Bewkes: Universal VOD is The Future

Time Warner chairman and CEO Jeff Bewkes told analysts Wednesday that he envisions a future where all network programming, not just his, will be available to everyone at any time on any device on demand. While that sounds a lot like the TV Everywhere concept that Bewkes pioneered about fve years ago, the content chief has a new name for this latest content idea: Universal VOD. 

Bewkes, speaking to analysts as part of a conference call to discuss third quarter results, was extrapolating on comments by his new TBS and TNT president, Kevin Reilly, concerning stacking rights for programming. Turner already has sold stacking rights for full seasons of TBS shows to DirecTV and Comcast. Stacking rights, which would allow customers to view full seasons of shows on demand on any device, would get more consistent and broader in the future, Reilly said.

Bewkes, who was one of the first content CEOs to openly embrace the concept of TV Everywhere, took it a step further, adding that those broader rights wouldn’t necessarily mean higher prices for content.

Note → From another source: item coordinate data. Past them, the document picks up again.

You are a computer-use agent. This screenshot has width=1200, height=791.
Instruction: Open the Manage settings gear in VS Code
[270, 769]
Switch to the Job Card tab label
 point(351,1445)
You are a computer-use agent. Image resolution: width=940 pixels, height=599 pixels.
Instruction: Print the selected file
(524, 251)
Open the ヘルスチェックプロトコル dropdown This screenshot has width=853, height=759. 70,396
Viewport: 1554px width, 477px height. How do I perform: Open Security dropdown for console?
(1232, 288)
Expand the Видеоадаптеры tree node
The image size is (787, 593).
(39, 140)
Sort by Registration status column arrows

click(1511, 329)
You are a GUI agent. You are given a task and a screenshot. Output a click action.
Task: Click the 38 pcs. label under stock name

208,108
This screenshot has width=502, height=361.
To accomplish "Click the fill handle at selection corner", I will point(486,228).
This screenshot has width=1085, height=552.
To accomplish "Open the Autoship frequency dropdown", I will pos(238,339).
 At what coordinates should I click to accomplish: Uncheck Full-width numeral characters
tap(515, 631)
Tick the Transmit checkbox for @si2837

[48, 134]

“What we’re talking about here is taking television and making it VOD universal,” Bewkes said. “Therefore it would not have an effect on the discreet change in the price of a show. When you do that and make the show easier to get attached to and engage with and follow, you have actually a more valuable show in subsequent seasons and on later windows. That’s  basically what is going to happen in the industry. If you focus too much on any particular deal in the transition period, I think you’d be missing where this is going.  The net effect of the whole thing is to have TV networks become more valuable, to have the value of any hit show  become more valuable and to then create an evolution of the window where anything in the current season you know is on demand no matter what networks you’re watching. You can watch one today that works exactly like that. It’s called Home Box Office. Showtime does it too.”